An experimental comparison of tree-data structures for connectivity queries on fully-dynamic undirected graphs (Extended Version)
Qing Chen, Michael H. Böhlen, Sven Helmer
TL;DR
This work tackles the practical performance of data structures for connectivity queries on fully dynamic undirected graphs, an area with rich theoretical results but unclear real-world behavior. The authors implement and benchmark a comprehensive set of approaches, including D-trees, Link-cut Trees, ET-tree-based HK/HKS/HDH variants, and height-bounded structures like ST, LT, and their lazy versions, across real and synthetic graphs. Their findings show that no single solution is robust across workloads: balanced and partitioned methods incur heavy space and maintenance costs, ET-tree-based methods consume substantial memory, and some simple unlevelled trees degenerate on large-diameter graphs.

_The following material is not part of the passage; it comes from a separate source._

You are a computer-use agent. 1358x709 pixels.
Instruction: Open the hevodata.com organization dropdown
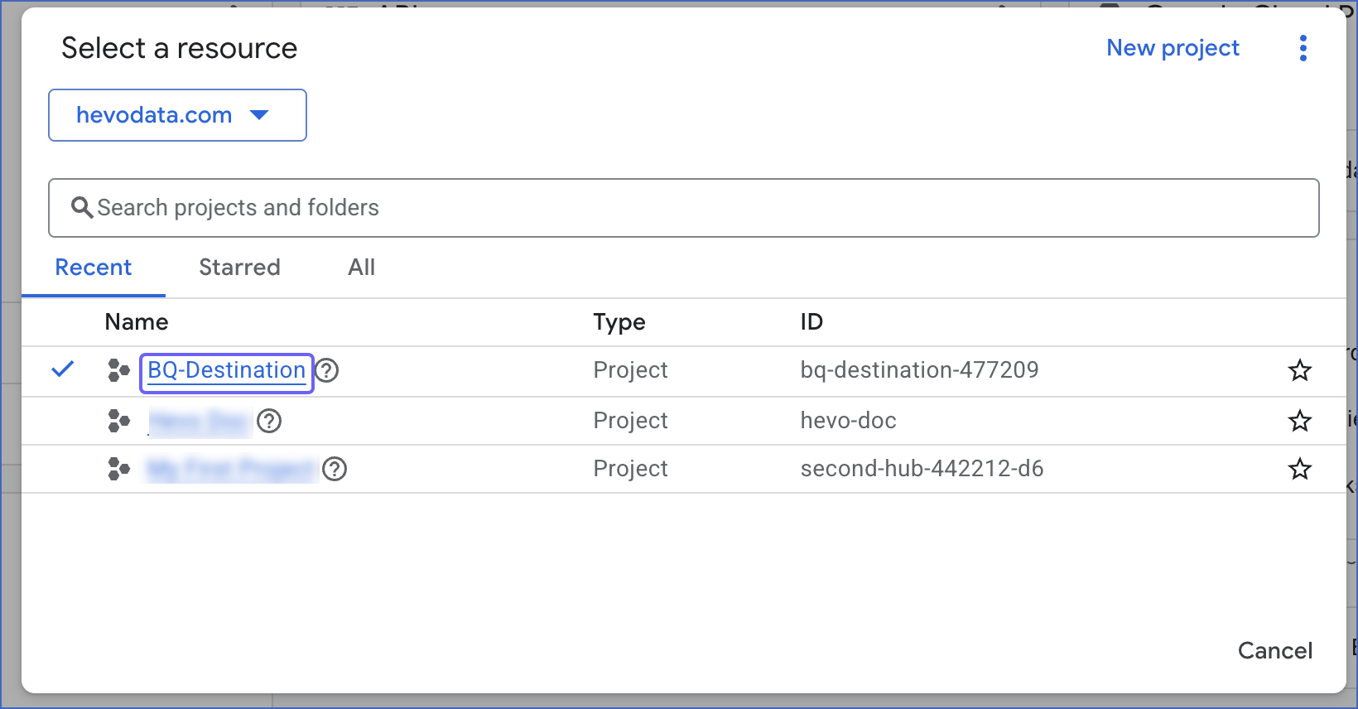[x=176, y=115]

The paper distills practical lessons, highlights the need for standardized benchmarks, and outlines directions toward robust, scalable connectivity data structures suitable for integration into database systems.
Abstract
During the past decades significant efforts have been made to propose data structures for answering connectivity queries on fully dynamic graphs, i.e., graphs with frequent insertions and deletions of edges. However, a comprehensive understanding of how these data structures perform in practice is missing, since not all of them have been implemented, let alone evaluated experimentally. We provide reference implementations for the proposed data structures and experimentally evaluate them on a wide range of graphs. Our findings show that the current solutions are not ready to be deployed in systems as is, as every data structure has critical weaknesses when used in practice. Key limitations that must be overcome are the space and time overhead incurred by balanced data structures, the degeneration of the runtime of space-efficient data structures in worst case scenarios, and the maintenance costs for balanced data structures. We detail our findings in the experimental evaluation and provide recommendations for implementing robust solutions for answering connectivity queries on dynamic graphs.